针对这些挑战，俄罗斯科学基金支持的研究团队通过多尺度计算模拟技术，首次系统揭示了MgATP在FLuc中的双功能催化机制。研究采用经典分子动力学(MD)、量子力学/分子力学(QM/MM)以及QM/MM自由能计算等方法，构建了FLuc-荧光素-ATP-Mg²⁺复合物模型。关键技术包括：基于PDB 6k4d晶体结构的体系构建、AMBER力场的经典MD优化、B3LYP/6-31G*水平的QM/MM计算，以及元动力学(metadynamics)自由能模拟。

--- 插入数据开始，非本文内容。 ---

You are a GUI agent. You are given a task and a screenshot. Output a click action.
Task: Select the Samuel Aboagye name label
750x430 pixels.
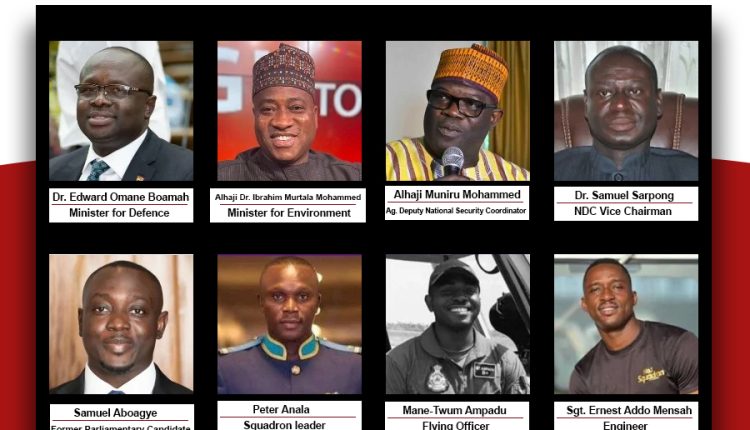pos(115,413)
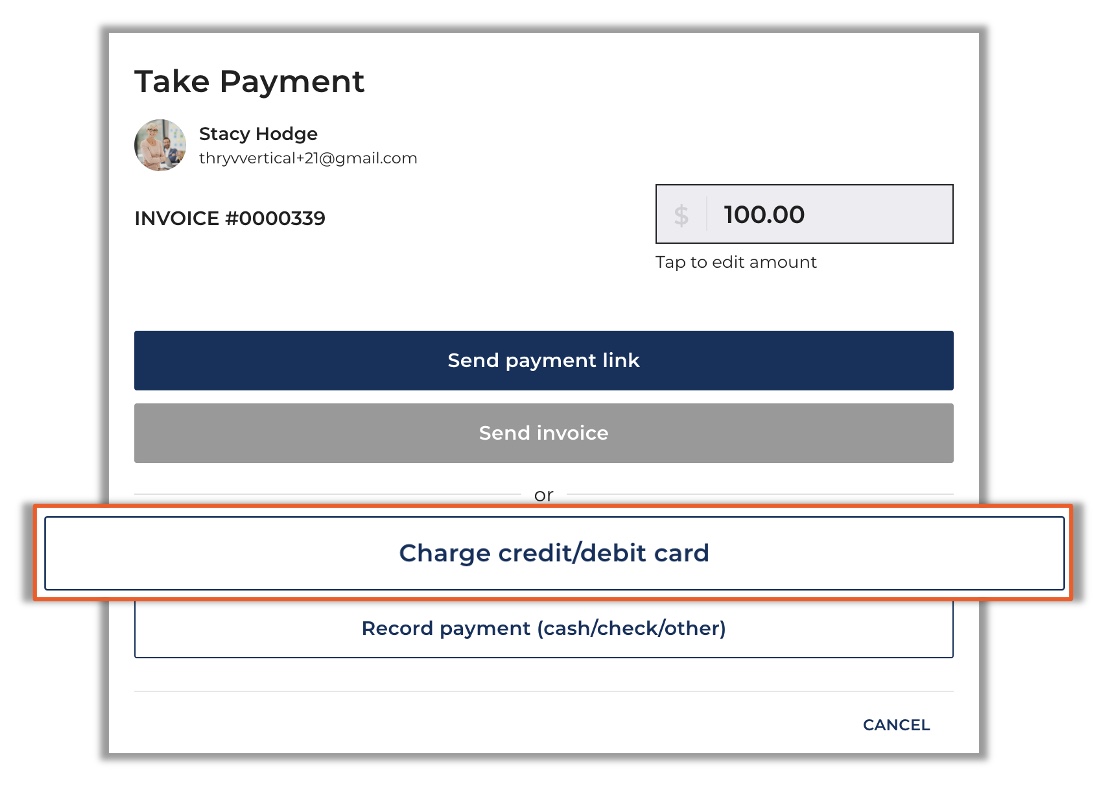
Task: Click the Tap to edit amount hint
Action: [x=736, y=262]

Positioning of MgATP in the enzyme-substrate complex
研究发现FLuc的Gly524-Lys528环具有典型P-loop特征，能通过Mg²⁺桥接ATP磷酸基团与蛋白主链，这种结合模式与经典ATP/GTP结合蛋白高度相似。QM/MM模拟显示，Mg²⁺通过协调ATP三磷酸氧原子和Thr526主链羰基氧，显著降低腺苷酸化能垒。

Conclusion
研究证实MgATP在FLuc中具有双重功能：作为底物参与荧光素腺苷化后，其衍生的焦磷酸(PP_i^4-)能作为质子受体，通过两种途径完成去质子化——直接由His244传递质子，或在其突变时通过水分子链间接传递。这解释了His244突变体保留活性的现象。

该研究不仅首次阐明FLuc中MgATP结合的原子机制，更创新性地提出PP_i介导的质子转移通路，为理解生物发光分子开关提供了全新视角。发表于《Molecular Catalysis》的这项成果，对开发新型生物发光探针和优化酶工程策略具有重要指导价值。